10:34 am on Mar 25, 2004 (gmt 0)



Please can somebody specify as to what are the
differences between a normal Intel P4 processor or a
Mobile Intel P4 processor? I am about to buy a laptop
where the normal processor is been offered about a
100 pounds cheaper than the mobile processor.

So I would like to know what advantages I would be having
if I go in for the mobile processor; Also can you
specify in terms of performance and other utility
issues how it will benefit me?

Thanks in advance.

Amol

SEOMike

7:36 pm on Mar 30, 2004 (gmt 0)

WebmasterWorld Senior Member 10+ Year Member



P4 compared to P4M is simply a case of the P4M having some additional power-saving features, as well as being tested and verified to run at lower voltages. Clock for clock, the P4 and P4M should be essentially identical (at least, assuming that the chipset, cache, FSB, etc. is clocked the same), but the P4M should be able to consume less power. So a regular P4 2.4 would run at 1.5V, I believe (actually, according to [support.intel.com...] it could be 1.50V or 1.525V, and the P4 2.4C might have other options), whereas the P4M would be a 1.30V part at the same speed (http://support.intel.com/support/processors/mobile/pentium4/sb/CS-007499.htm), and it would scale down the voltage level as the processor ran at lower speeds. Finally, if we toss the Pentium-M back into the story, it runs at 1.484V for the top speed of 1.6 and 1.7 GHz, and uses lower voltages as it scales down speed. For typical power dissipation, the desktop P4 2.4 is around 60W (66W for the 800FSB version), the 2.4 P4M is 30W, and the 1.6/1.7 P-M is 24.5W.

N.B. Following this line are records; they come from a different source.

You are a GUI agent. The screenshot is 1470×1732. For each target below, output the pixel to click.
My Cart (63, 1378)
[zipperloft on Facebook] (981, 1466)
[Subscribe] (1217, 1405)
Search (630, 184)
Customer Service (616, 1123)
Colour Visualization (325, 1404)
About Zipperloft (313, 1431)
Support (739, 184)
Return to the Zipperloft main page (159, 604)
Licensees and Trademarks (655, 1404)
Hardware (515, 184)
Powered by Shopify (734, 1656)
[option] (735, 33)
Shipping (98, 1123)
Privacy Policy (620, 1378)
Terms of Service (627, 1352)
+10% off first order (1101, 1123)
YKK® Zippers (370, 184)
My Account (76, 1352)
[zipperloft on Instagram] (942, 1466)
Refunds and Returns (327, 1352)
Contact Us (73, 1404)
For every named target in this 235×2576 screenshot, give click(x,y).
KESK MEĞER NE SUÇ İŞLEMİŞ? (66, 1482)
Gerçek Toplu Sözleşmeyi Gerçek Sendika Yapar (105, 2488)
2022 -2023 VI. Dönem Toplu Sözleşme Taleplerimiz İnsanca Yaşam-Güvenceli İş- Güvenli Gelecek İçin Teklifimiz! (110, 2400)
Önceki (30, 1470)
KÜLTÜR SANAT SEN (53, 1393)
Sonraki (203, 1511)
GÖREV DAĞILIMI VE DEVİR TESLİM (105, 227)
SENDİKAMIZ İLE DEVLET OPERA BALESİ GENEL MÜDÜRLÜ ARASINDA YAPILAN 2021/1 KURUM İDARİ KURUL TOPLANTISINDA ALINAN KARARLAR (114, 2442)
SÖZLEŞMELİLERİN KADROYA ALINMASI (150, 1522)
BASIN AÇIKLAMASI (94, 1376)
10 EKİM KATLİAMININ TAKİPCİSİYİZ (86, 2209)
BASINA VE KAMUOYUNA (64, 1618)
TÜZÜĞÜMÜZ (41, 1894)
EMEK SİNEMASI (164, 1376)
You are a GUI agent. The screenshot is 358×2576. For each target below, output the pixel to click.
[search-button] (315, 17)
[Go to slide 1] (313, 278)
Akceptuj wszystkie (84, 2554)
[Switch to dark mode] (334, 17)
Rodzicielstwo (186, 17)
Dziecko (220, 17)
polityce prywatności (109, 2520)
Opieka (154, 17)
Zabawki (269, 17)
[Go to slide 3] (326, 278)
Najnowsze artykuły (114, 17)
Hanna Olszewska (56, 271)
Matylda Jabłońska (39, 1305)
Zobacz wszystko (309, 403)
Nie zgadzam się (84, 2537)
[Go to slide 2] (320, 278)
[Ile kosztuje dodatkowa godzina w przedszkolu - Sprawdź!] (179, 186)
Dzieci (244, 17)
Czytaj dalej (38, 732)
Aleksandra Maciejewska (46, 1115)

Note that the P4M is only available in 100 MHz (400FSB) bus speeds, whereas the desktop version is available in 100, 133, and 200 MHz speeds (2.4, 2.4B, and 2.4C, respectively). With its dependence on memory bandwidth, theP4 2.4C is a LOT faster than the original 2.4 and the 2.4 P4M, at least in most applications. When in a laptop, the use of slower hard drives, memory, graphics, power saving features, etc. all combine to make a 2.4 GHz P4/P4M laptop substantially slower than a 2.4 GHz desktop. Throw the P-M into the mix, and things change even more. The P4 is designed to benefit from high clock speeds, but high clock speeds mean high power requirements. The P-M is designed more like the Athlon chips: higher efficiency, lower clock speeds. In addition, it is designed to rapidly cycle power to areas of the CPU that are not needed. It does this for the cache as well. All told, the P-M is a really good mobile solution. (And it has pretty much succeeded in killing off the Transmeta CPUs when it comes to laptops.)